* WRITTEN REQUEST
Quote the lines below verbatim, starting at the line containing "Open the notifications bell" and continuing through the last line.

* Collected data

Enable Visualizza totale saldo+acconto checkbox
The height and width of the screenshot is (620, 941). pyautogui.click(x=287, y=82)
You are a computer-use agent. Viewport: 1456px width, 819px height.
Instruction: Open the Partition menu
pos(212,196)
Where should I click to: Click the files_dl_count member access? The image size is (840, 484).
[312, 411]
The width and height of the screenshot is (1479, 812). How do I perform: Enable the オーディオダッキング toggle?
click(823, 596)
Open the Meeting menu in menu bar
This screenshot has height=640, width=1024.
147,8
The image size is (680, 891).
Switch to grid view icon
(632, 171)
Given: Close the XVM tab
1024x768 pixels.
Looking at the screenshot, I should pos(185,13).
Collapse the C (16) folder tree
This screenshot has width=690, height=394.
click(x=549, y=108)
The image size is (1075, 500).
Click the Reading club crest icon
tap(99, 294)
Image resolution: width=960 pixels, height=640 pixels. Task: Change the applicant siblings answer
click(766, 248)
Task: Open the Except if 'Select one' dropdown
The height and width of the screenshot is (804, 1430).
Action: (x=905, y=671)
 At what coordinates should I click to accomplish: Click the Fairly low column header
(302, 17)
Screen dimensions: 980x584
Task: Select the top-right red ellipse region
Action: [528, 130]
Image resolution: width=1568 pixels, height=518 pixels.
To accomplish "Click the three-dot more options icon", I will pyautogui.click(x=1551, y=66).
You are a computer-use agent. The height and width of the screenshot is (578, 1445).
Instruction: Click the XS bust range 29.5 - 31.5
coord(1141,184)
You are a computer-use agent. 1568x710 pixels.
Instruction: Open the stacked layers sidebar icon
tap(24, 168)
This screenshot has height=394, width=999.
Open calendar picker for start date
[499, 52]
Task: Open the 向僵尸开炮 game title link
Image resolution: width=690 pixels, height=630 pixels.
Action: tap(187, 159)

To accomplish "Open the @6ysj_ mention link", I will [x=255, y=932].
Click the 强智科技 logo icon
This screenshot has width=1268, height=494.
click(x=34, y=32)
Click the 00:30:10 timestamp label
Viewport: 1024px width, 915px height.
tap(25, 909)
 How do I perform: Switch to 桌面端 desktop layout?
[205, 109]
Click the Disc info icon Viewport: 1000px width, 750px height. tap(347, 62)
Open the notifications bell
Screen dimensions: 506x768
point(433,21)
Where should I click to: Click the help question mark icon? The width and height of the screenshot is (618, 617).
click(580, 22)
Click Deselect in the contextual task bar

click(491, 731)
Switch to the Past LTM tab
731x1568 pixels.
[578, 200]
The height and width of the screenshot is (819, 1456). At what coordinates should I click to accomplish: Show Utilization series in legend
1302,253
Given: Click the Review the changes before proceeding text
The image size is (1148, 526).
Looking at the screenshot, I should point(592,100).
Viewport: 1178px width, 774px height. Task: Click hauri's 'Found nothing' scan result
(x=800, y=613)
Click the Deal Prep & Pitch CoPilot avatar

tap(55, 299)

* EXERCISE RESPONSE
Open the notifications bell
Screen dimensions: 506x768
point(433,21)
Where should I click to: Click the help question mark icon? The width and height of the screenshot is (618, 617).
click(580, 22)
Click Deselect in the contextual task bar

click(491, 731)
Switch to the Past LTM tab
731x1568 pixels.
[578, 200]
The height and width of the screenshot is (819, 1456). At what coordinates should I click to accomplish: Show Utilization series in legend
1302,253
Given: Click the Review the changes before proceeding text
The image size is (1148, 526).
Looking at the screenshot, I should point(592,100).
Viewport: 1178px width, 774px height. Task: Click hauri's 'Found nothing' scan result
(x=800, y=613)
Click the Deal Prep & Pitch CoPilot avatar

tap(55, 299)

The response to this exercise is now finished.